You are right, that neui-em mainly uses EmasticPercent definitions and
a bit from the grid. I did remove the rest, but it turns out, I need
it from time to time for experimenting with absolute and em
positioning. Since I am the one, which uses this theme the most and
nobody else did complain, it's still in there. But it would be worth a
second look :)

As I created the neui-em theme, I wanted to be able to switch back to
the TiddlySpace default theme. The simpliest way to remove "default"
TiddlySpace stuff is: exclude the "system-theme" space.

> Trying to adapt this free-style dependent theme gave me a real bad
> aftertaste about the whole free-style and emastic concept, which
> seemed a real invention when I first heard of it too. And it might
> really be an aid to someone wanting to create an extraordinary theme
> without having much knowledge about TW specific style definitions. But
> now I can't see any reason beyond for using it.
As you said. Deleting stuff from my themes is much easier, than
creating stuff, starting from vanilla TW, because it is designed to be
that way.

> It's 90% pure bloat and thereby loses any efficiency. ...
It will be interesting, to see your result.

> ... For one like my,
> who never formally learned anything about CSS but still was able to
> learn (by doing) to adapt any TW style (seehttp://change.tiddlyspot.com/)
> this turned out the most difficult to work with because it's departure
> from usual simple TW styles.
I did think for a long time, if I should go my own way. Which also
means, that plugins, that manipulate the layout won't work with my
themes. But for me it turns out to be the right decision :)

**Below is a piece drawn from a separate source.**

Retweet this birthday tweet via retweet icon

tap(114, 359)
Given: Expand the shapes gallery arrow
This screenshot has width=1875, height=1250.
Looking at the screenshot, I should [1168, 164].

> Obviously, for me efficiency and easy
> adaptability has much more value.
Adaptability is important for me too: http://www.youtube.com/watch?v=JDieJXnc8ds
I'm pretty sure, that moving the navigation stuff from the right to
the left with the new-eee theme [x] will take more than 7 minutes.
(The video is 10 minutes long because of some intro overhead. Editing
starts at about 3 min ;)

[x] http://new-eee.tiddlyspace.com/

> Since you created the 'free'-style system, Mario, and because I'm less
> able grasp its advantages to the usual ways of TW themes, what are for
> you the reasons for using it at all, beyond ease of creating
> extraordinary themes on the fly?

I do like the TiddlySpace include mechanism a lot. That's why I need
themes that are includeable and usable for my needs.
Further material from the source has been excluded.